The Brightest Picture

At Bloomberg View Albert Hunt gives some unsolicited advice to Democrats:

Two top Democrats made dangerous blunders over the past few weeks that should serve as a warning for politicians opposing Donald Trump.

Former Vice President Joe Biden told college students that Trump’s comments and actions about women were so offensive that if they were in high school, “I’d take him behind the gym and beat the hell out of him.”

In India, Hillary Clinton suggested that her voters in 2016 were from “optimistic, diverse and dynamic” venues, while Trump appealed to voters who “didn’t like black people getting rights” and who “don’t like women getting jobs.”

There was a backlash: When you insult voters you may need someday, they probably aren’t going to vote for you; and when you mud-wrestle with pigs, the pigs enjoy it.

Biden, who immediately heard from friends and family, quickly realized the error of his impulsive threat and apologized. “I shouldn’t have said what I said,” he explained. “I don’t want to get down in the mosh pit with this guy.”

Other Democrats will be similarly tempted when insulted by something Trump has done or said, sometimes viciously.

Here’s a wacky idea. Avoid negative advertising entirely and ensure that the outside groups that support you do, too. Its main effect is to discourage voting.

I predict they won’t take the advice. The temptation is just too great and the force of habit is irresistible.

I’ll offer some advice I’m confident will also be ignored. It remains true that the candidate who paints the most optimistic picture of America, present and future, gets elected president. And if you exclude groups of voters from that picture, they won’t vote for you.

I’d also suggest that they run the candidates who are the best fit for the states and local areas in which they are running and leave ideology alone.
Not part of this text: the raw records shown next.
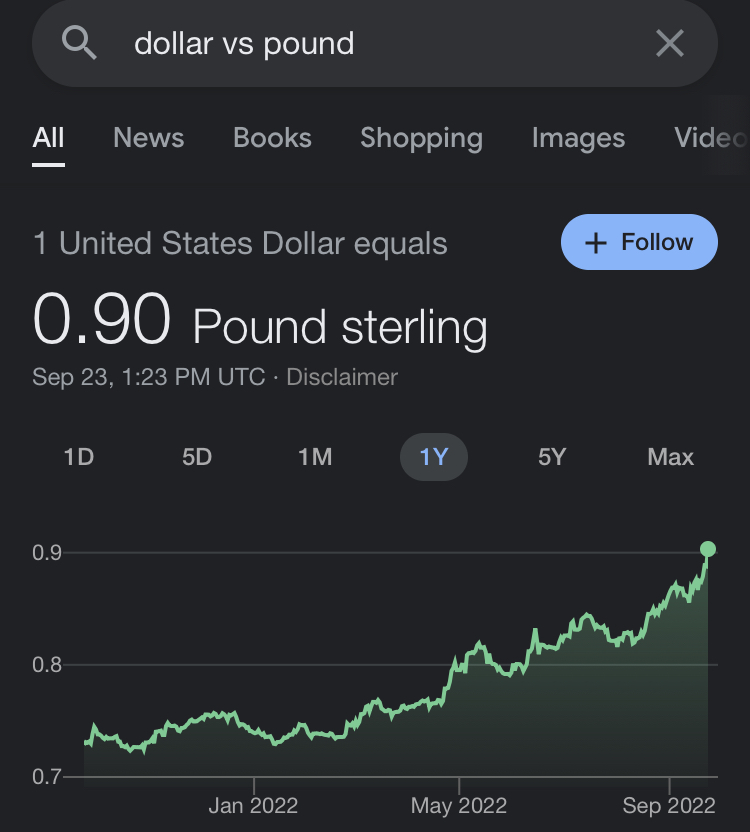This screenshot has width=750, height=832.
Task: Click the search magnifier icon
Action: click(79, 43)
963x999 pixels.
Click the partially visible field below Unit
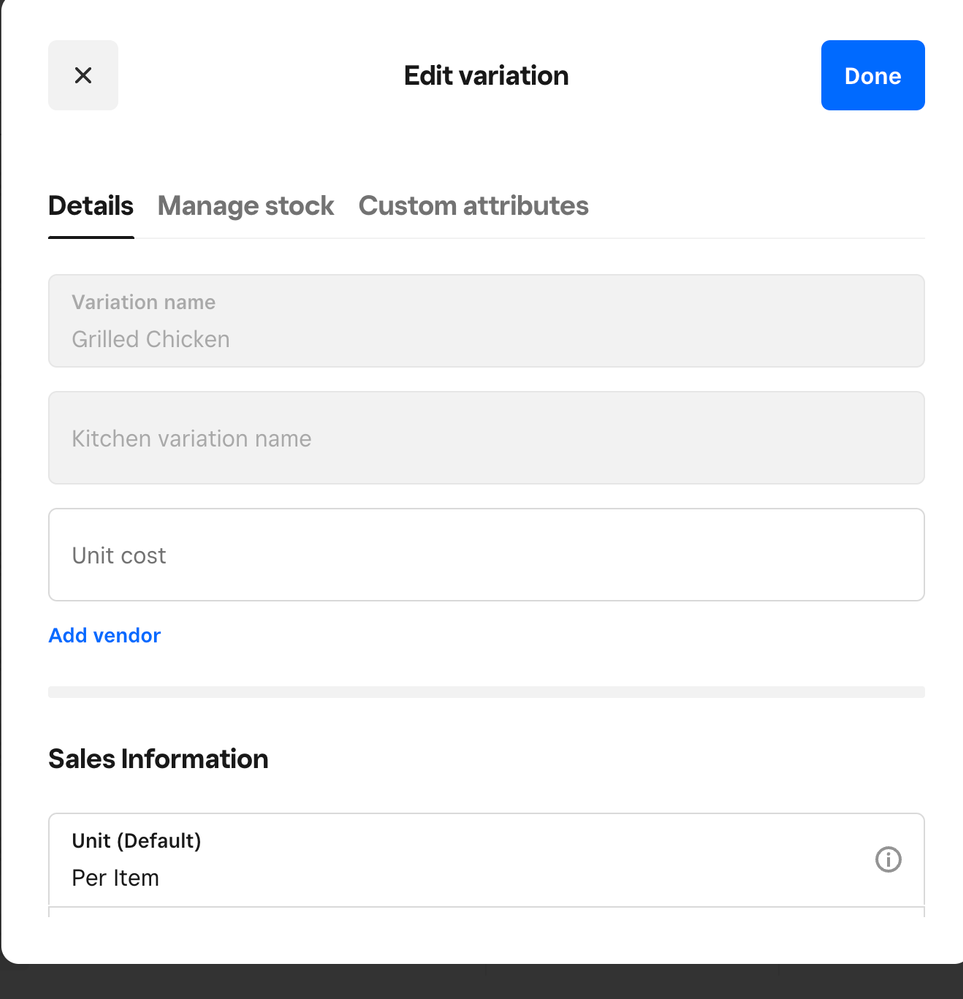[x=486, y=912]
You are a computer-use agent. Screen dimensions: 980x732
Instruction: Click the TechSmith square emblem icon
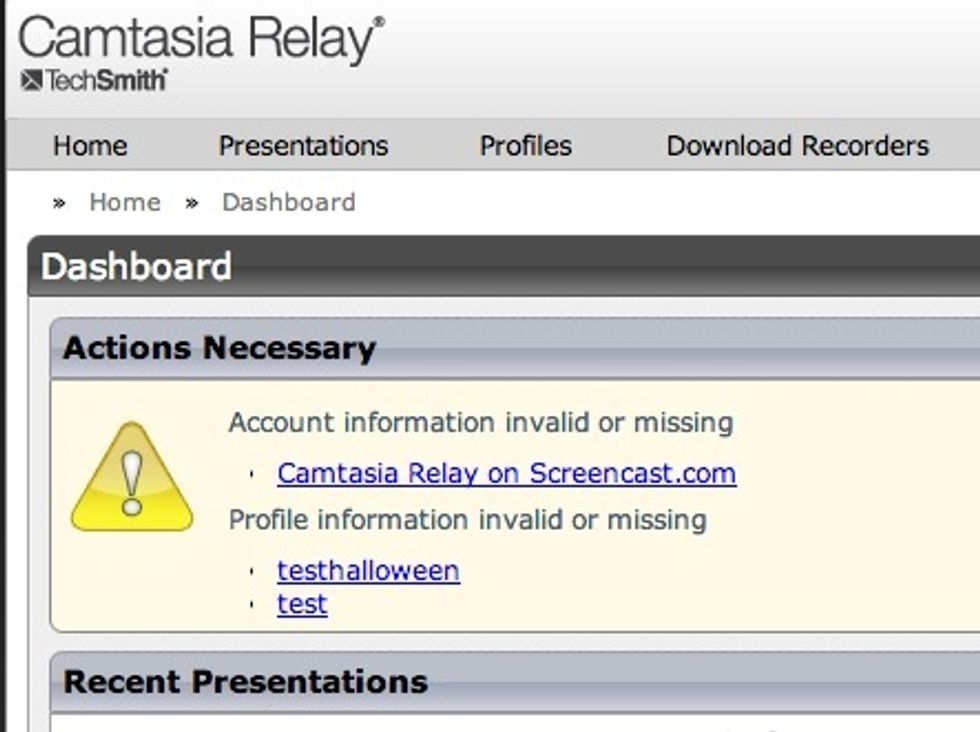pos(31,81)
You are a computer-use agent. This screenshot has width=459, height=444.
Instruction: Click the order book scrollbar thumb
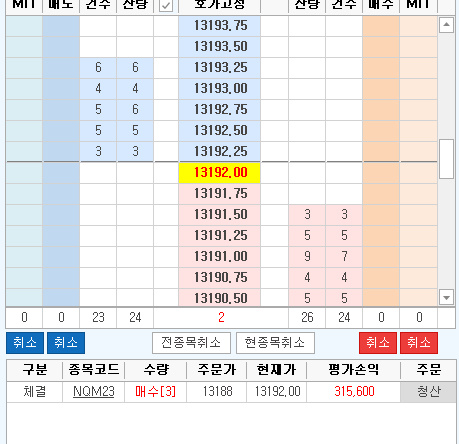tap(446, 159)
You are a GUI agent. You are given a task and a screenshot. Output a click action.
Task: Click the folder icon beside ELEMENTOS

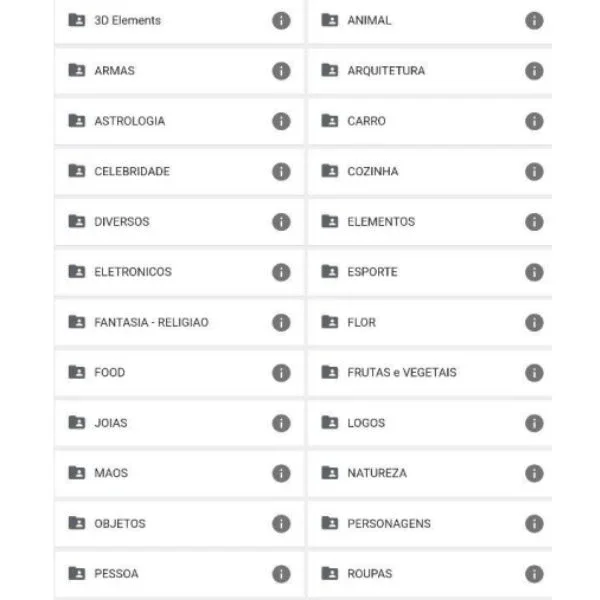point(329,221)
They won’t take that advice either.

3 comments… add one
  • steve Link

    I think Democrats just have to accept that Trump can say any awful, insulting, childish, mean, stupid, etc thing he wants to say and Republicans will usually love it, or justify it. You probably aren’t going to win by trying to be as hyperbolic and lie as much as he does. I can see how it might get under your skin and you might want to fire back, but his fans who support anything he says or does will need the fainting salts if anyone says anything remotely awful back at him.

    While the above may be hard to accept, the second part is so obvious you shouldn’t have to say it. You just don’t insult voters, even if they are not voting for you now. If the press asks you questions about the opposition’s voters, you say nice things or you duck the question. Heck, politicians hardly ever answer the question they are asked anyway, so should be easy.

    Steve

  • Guarneri Link

    “….will need the fainting salts if anyone says anything remotely awful back at him.”

    That’s funny, he’s had nothing but invective thrown at him since the beginning………….and I’ve seen nary a faint, or a salty remedy.

    But speaking of petulant little brats, has Hillary reached excuse number 300 yet? Has NBC, CNN or MSNBC finished raiding the Valium chest? Is Lawrence O’Donnell out of therapy? Maybe she should recycle the VRWC, sure suckered and then humiliated her husbands sycophants, and cabinet, a while back. Where’s Lanny Davis to give her a hug when she needs it?

  • CuriousOnlooker Link

    Do Democrats need any advice? Last I saw, they won a senate seat in Alabama and a Congressional seat that went for Trump by a 20% in 2016.

    As it stands, they are favorites to win the House and the Senate, so whatever they are doing or not doing is working.